In a dream, you're in the car, driving some clifftop road in some mysterious coastal town, with the radio meandering in and out between three separate low-fi college stations. One is playing early Everything But the Girl, another is playing some heretofore unheard dirty demos of a pre-fame Sade jamming with a New York art-funk band, and the third is playing the most accessible Ludus tracks never made.

You round the bend, and the stations fade out, only for a couple of new ones to fade in, these playing, alternately, Cocteau Twins and Astrud Gilberto.

Waking up, you realize that you put So Hot by Swamp Children into your CD-player alarm clock. What a confusing wake-up call!
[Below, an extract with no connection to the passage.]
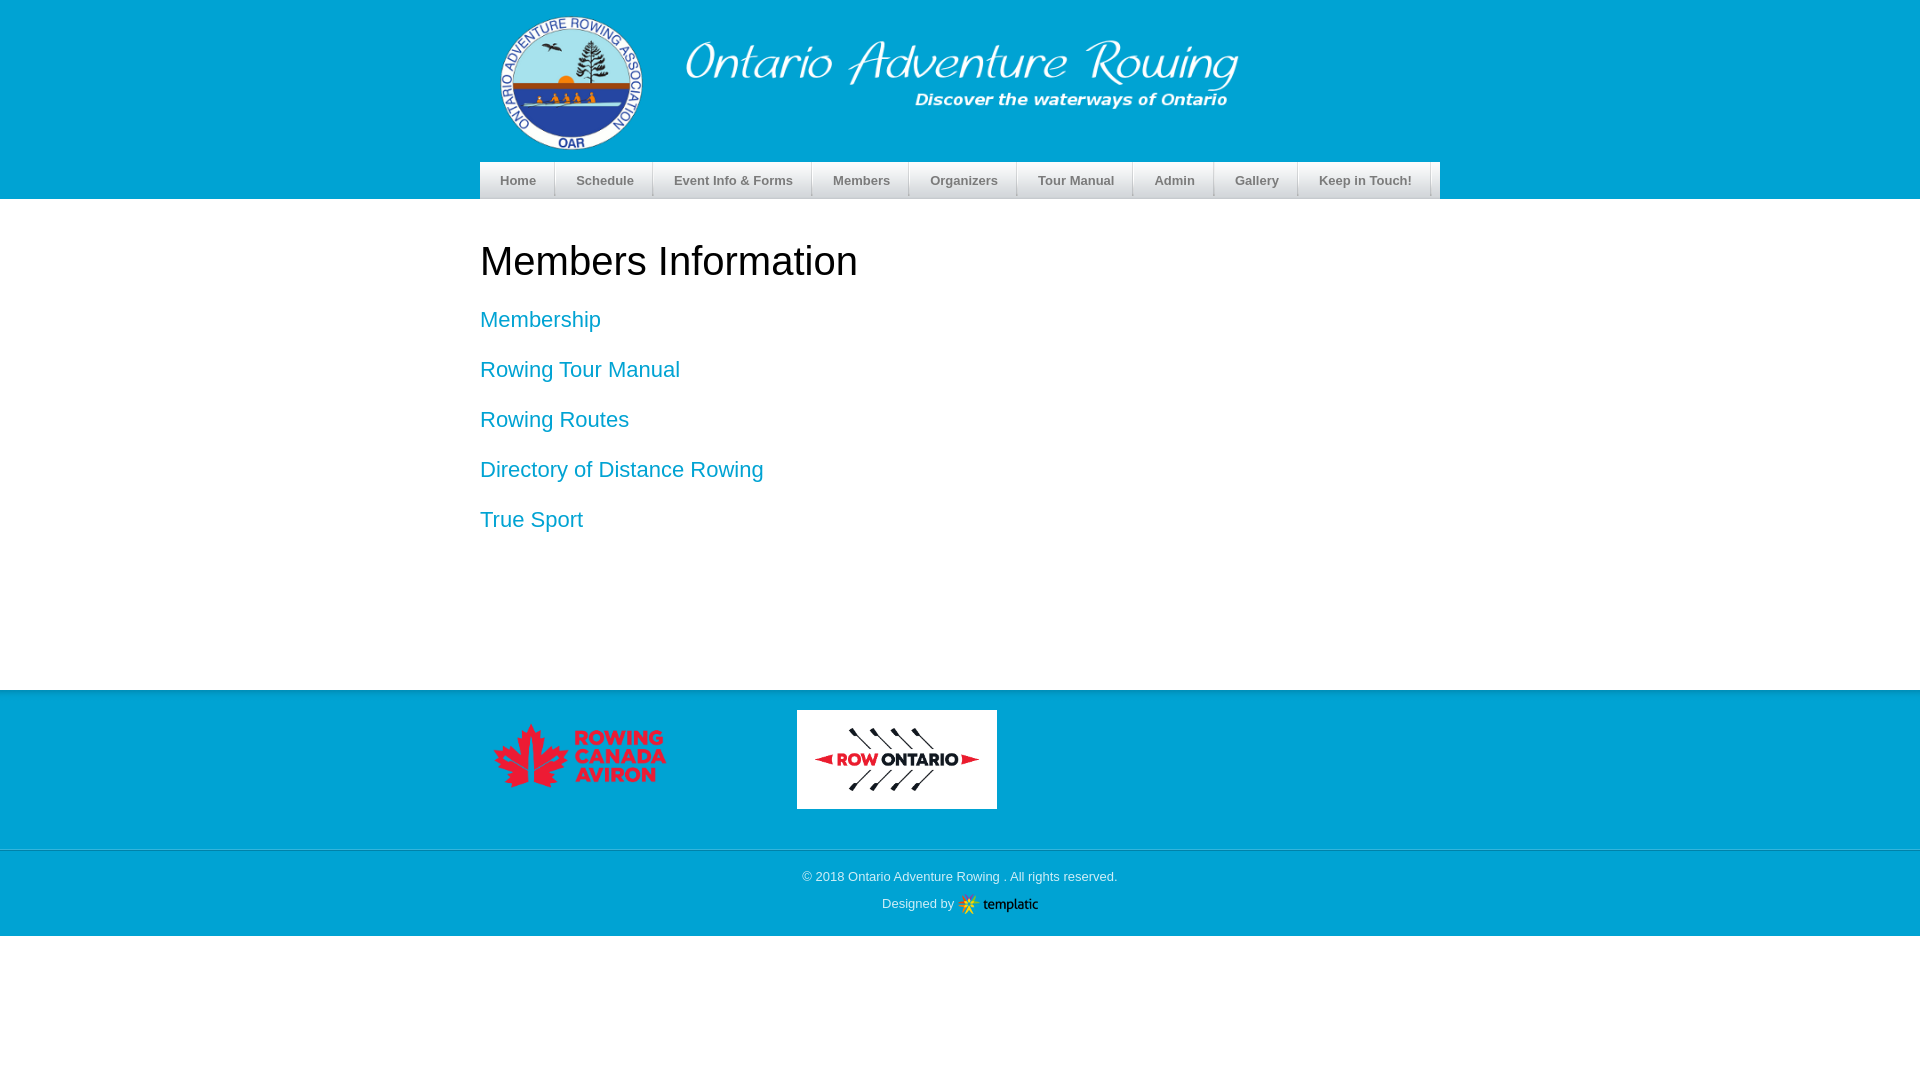  What do you see at coordinates (734, 180) in the screenshot?
I see `Event Info & Forms` at bounding box center [734, 180].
This record was put out by Factory Records in 1982, and is now reissued by LTM Publishing, the connoisseur label that seems to be cataloguing everything that ever came out of Manchester, England, except for the few artists that had any success. It's a music scene preserved in sonic amber, full of discoveries great and small for the eclectic archaeologist who might care.
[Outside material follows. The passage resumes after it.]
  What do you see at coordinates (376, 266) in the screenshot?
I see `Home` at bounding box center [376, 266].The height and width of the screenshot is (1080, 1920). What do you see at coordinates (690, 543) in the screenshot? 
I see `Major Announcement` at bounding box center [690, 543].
Now, given that it took a number of rather esoteric comparisons to get at a description of this band and its sound, clearly Swamp Children is by no means any kind of essential. But if you have an affinity for those beautiful Factory records, or the diversities of Manchester's 80s music scene, it's a little gem … and a weird one. No Joy Division influence at all; rather, this band presaged the lounge music trend by ten or fifteen years.
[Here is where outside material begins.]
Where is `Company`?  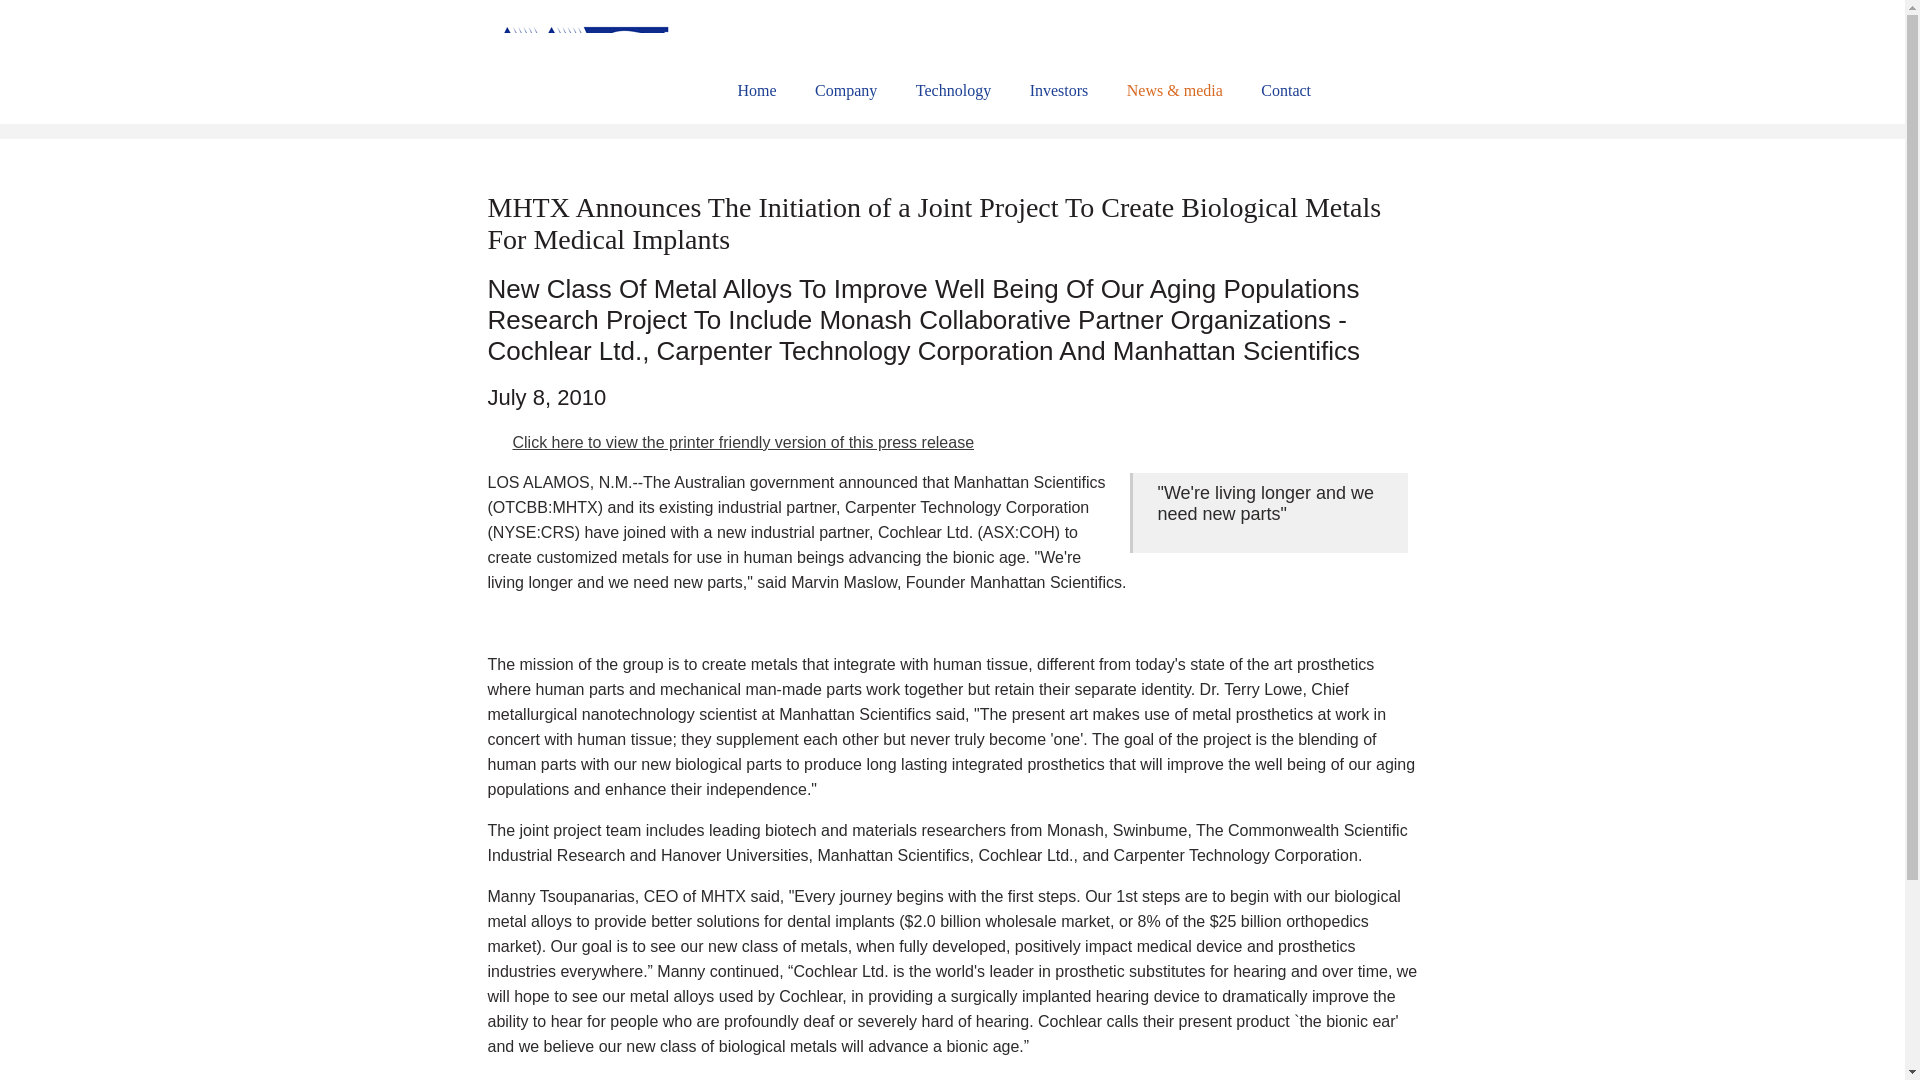
Company is located at coordinates (846, 91).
They're heavy on Latin-esque rhythms, mostly Brazilian, with slinky, sometimes quite flat vocals by dreamy Ann Quigley. It reminds me of the early-80s New York art world, the aural equivalent of Jean-Michel Basquiat strutting around trying to score some drugs.

It's not properly jazz, any more than the Coctails were, more like a bunch of art school kids self-proclaiming an instantaneous ability to play jazz without really knowing much about it. Or maybe Swamp Children sprung up in another dimension where Stereolab's parents all had a band together back in the day.

The chops are good (despite some off-pitch horns here and there), the songs mostly memorable (especially "Tender Game" and "Spark the Flame" … I like the prettier stuff), though there's quite a bit of aimless wankery and underachieved improv.

Still, the main vibe is like washing down an unidentified pill with a couple of glasses of Cristal. Simultaneously woozy and disorienting, and warm and smiley. A seductive brew, though not one to drink every day, else you'll piss the bed on a regular basis.